What happens is that at the beginning, during the exploration phase, the score gets better over time which means the model is learning something, but then, during the exploitation phase, when the epsilon value is low and the agent takes most of the actions greedly, the score decreases drastically meaning that it actually didn't learn anything good.

This is my Deep Q-Learning algorithm:

epsilon = 1

for episode in range(1, EPISODES+1):
    episode_reward = 0
    step = 0
    done = False
    current_state = env_reset()

    while not done:
        normalized_current_state = env_normalize(current_state)

        if np_random_number() > epsilon:  # Take legal action greedily
            actionsQValues = agent_get_qs(normalized_current_state)
            legalActionsIds = env_get_legal_actions(current_state)
            # Make the argmax selection among the legal actions
            action = legalActionsIds[np_argmax(actionsQValues[legalActionsIds])]
        else:  # Take random legal action
            action = env_sample()

        new_state, reward, done = env_step(action)

        episode_reward += reward

        agent_update_replay_memory((normalized_current_state, action, reward, env_normalize(new_state), new_state, done))
        agent_train(done)

        current_state = new_state
        step += 1

    # Decay epsilon
    if epsilon > MIN_EPSILON:
        epsilon *= EPSILON_DECAY

where EPISODES = 4000 and EPSILON_DECAY = 0.9995.

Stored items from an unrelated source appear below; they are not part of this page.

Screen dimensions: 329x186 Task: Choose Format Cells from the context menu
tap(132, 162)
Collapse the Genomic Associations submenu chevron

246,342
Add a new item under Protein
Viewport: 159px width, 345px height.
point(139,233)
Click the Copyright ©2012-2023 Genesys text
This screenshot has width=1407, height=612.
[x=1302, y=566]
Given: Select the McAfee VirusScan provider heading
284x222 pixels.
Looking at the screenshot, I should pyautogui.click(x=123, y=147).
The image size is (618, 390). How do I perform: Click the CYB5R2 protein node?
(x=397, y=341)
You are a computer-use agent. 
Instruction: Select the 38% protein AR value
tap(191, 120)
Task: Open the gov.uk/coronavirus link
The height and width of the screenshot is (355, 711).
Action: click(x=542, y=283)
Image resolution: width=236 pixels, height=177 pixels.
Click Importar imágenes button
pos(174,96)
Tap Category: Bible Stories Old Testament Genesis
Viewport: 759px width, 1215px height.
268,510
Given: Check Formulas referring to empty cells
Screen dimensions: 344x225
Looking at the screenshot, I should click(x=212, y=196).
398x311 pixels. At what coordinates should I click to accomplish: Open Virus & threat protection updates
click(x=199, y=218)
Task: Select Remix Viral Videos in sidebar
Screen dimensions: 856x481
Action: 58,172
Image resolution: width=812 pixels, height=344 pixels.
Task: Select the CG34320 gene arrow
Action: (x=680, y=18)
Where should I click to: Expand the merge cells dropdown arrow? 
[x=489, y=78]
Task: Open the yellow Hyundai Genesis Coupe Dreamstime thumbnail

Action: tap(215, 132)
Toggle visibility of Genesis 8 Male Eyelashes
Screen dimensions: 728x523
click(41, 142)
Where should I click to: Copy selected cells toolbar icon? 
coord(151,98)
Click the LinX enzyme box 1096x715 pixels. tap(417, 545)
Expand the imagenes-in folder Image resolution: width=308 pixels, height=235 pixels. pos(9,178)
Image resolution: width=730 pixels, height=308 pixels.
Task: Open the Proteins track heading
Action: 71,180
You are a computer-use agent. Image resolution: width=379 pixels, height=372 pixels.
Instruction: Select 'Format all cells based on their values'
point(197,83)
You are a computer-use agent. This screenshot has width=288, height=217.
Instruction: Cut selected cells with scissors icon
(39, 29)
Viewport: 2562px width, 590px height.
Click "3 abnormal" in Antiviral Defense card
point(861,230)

I played around with all these hyper-parameters but the results are very similar. I don't know what else to try. Am I doing something wrong with normalization? Is there any other normalization method that is more recommended? Could the problem be in my neural network model that is not good enough?

I think it shouldn't be this difficult to make it work for a problem such simple as this one with an input size of 6, an output layer of 30 nodes and a hidden layer of 32.

Note that for the same problem I used a different representation of the state using a binary array of size 14 and it works fine with the same hyper-parameters. What might be the problem then when I use this other representation?

I discovered there was something wrong with the model implementation. The activation function should not be softmax but linear . At least, in my case it works much better this way.